First to Emma, where Mr. Woodhouse is described as being not old in years, but embracing the role of elderly hypochondriac with passion. Emma is twenty-one. So is my daughter. Mr. Woodhouse could be younger than me. Oh. My. God. (as we say in blogland). Now certainly, for women at that time, if by a certain age you hadn’t snapped up a husband, you threw in the towel, grabbed an unbecoming spinster’s cap and descended into middle age—just like Miss Bates. And, as I’ve mentioned before, Miss Bates could be the same age, or younger, than Mr. Knightley, who because he is male and rich is far above her on the status scale. Mr. Knightley’s single state is admired, not despised, because it’s seen as an act of generosity toward the nephew who will inherit his estate.

In Mrs. Gaskell’s Cranford Miss Matty is described as an old lady. She is fifty-five. No comment. Again, she’s damned by gender, income and circumstances.

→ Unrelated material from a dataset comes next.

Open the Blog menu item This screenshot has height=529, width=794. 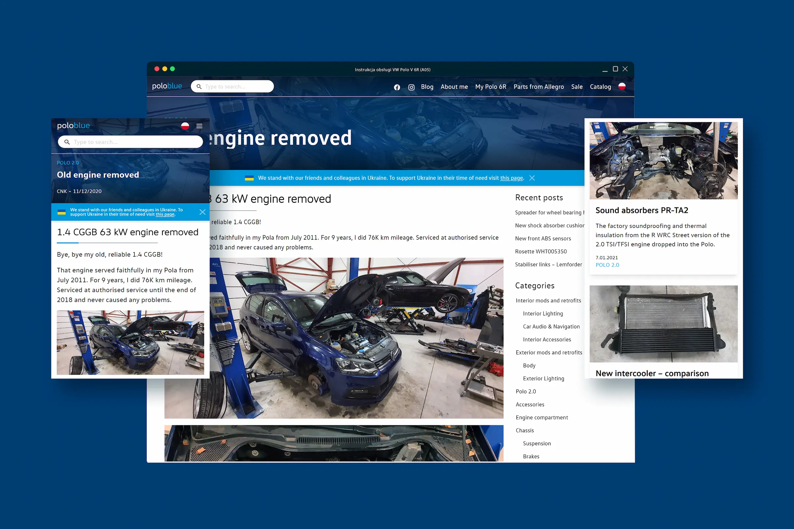426,87
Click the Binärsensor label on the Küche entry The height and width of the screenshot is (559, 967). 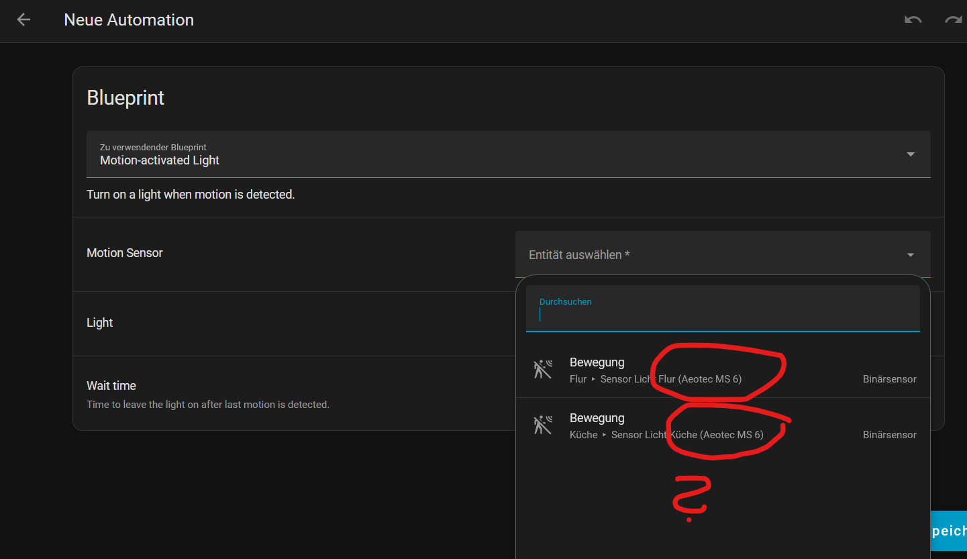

So how do older people fare in romance? As you’ve gathered by now I’m not that well read in the genre. I appreciate that we don’t want to read about sagging flesh, wrinkles, gray hair etc. etc. But Sean Connery gets just, well, hotter as he ages (note extraneous pic of Mr. Connery in his prime). I once pointed out to someone in a critique group that her heroine’s wise, loving, cookie-baking, homely mom came of age during Woodstock. (Was there a special ingredient in the cookies to provide the appropriate feelgood warmth of category romance?)

A big hand to my friend Stephanie Feagan whose heroine (named Pink) has a 50-something mom who sports sexy black bras and has trouble with her A/C—the A/C repairman visits. A lot.

Prinnyland, as I remember it, is full of gracious, loving matriarchs who obsess with planning their offsprings’ lavish weddings—strange in an age where most weddings took place in the drawing room and took about ten minutes as far as I can tell. Fathers are too often dead, or if alive, embarrassing (if not to the heroine, certainly to the reader) buffoons, who invariably have screwed up the family finances or have expensive and eccentric hobbies. There also seem to be far too many Lady Bracknell knock-offs. Please, set me straight. Tell me about the many, many exceptions. Where are the hot, older men? And hot, older women?

Oh, and my next book has a subplot featuring the hero’s widowed mom and her wild fling. Her eldest son is thirty. Do the math.